En esa estela se sitúan filmes como Alicia en las ciudades (1974), El amigo americano (1977), El hombre de Chinatown (1982), las conspicuas y aclamadas Paris, Texas (1984) y El cielo sobre Berlín (1987)… En los noventa y la primera década del dos mil pareció que su impulso creador se había aletargado, pero recientemente el documental La sal de la tierra (2014) ha reverdecido sus adormecidos laureles.

Con este su último filme Todo saldrá bien (Everything will be fine) Wenders retoma la senda extraviada y reivindicativa de un tipo de cine maduro, serio, intelectual, profundo y… francamente decepcionante, pues su madurez es aparente, su seriedad es impostada, su intelectualidad roza lo ridículo y su profundidad se agota en la epidermis.

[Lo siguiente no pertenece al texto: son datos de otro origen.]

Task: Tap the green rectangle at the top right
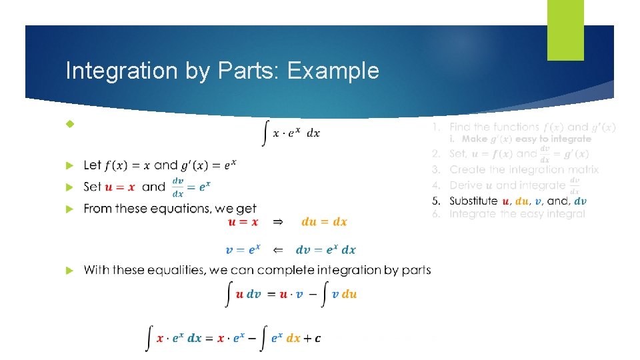[x=565, y=29]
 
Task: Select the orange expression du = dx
[x=324, y=222]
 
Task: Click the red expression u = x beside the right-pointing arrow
[x=243, y=222]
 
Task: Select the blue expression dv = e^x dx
[x=325, y=250]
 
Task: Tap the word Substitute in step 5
[x=473, y=201]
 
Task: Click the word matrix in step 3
[x=580, y=170]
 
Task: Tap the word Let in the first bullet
[x=93, y=165]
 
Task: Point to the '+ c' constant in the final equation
[x=313, y=338]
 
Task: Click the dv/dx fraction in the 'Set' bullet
[x=178, y=187]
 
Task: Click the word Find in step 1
[x=461, y=127]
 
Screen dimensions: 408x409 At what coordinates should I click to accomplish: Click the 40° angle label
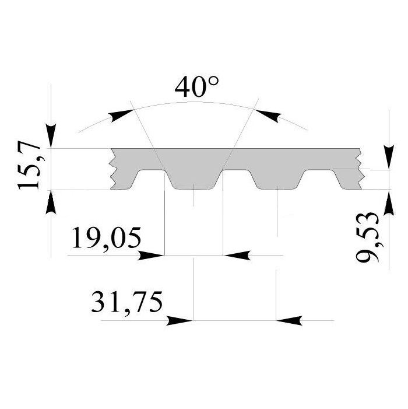[x=196, y=86]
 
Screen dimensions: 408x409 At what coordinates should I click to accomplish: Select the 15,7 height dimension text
[x=29, y=165]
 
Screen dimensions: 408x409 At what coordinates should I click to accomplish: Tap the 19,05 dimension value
[x=106, y=239]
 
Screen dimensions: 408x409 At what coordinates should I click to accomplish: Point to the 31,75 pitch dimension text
[x=126, y=303]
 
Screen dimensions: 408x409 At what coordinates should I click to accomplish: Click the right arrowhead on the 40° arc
[x=268, y=116]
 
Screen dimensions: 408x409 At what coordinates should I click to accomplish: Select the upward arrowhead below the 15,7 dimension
[x=51, y=202]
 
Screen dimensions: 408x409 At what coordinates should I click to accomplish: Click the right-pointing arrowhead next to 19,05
[x=151, y=256]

El producto perpetrado por Wenders se sustenta sobre una caligrafía estilística que le reporta su madurez profesional, su atesorada experiencia artesanal, pero que resulta insuficiente para dotar de un sentido trascendente, de un retrato de altura epistemológica y ontológica a lo que es una mera ilustración manierista de un significado trillado, de unos lugares comunes a los que ni siquiera su mirada subversiva y posmoderna alcanza a dotar de un renovado brío.

La excusa argumental arranca con la crisis creativa en la que se ve inmerso el protagonista, interpretado por una de las estrellas rutilantes del panorama hollywoodiense: James Franco, el amigo y antagonista de Spiderman, cuyo rostro atribulado, constreñido por una desazón interior a la que en otros tiempos más bergmanianos se hubiese calificado de angustia, no varía ni un ápice a lo largo de todo el metraje.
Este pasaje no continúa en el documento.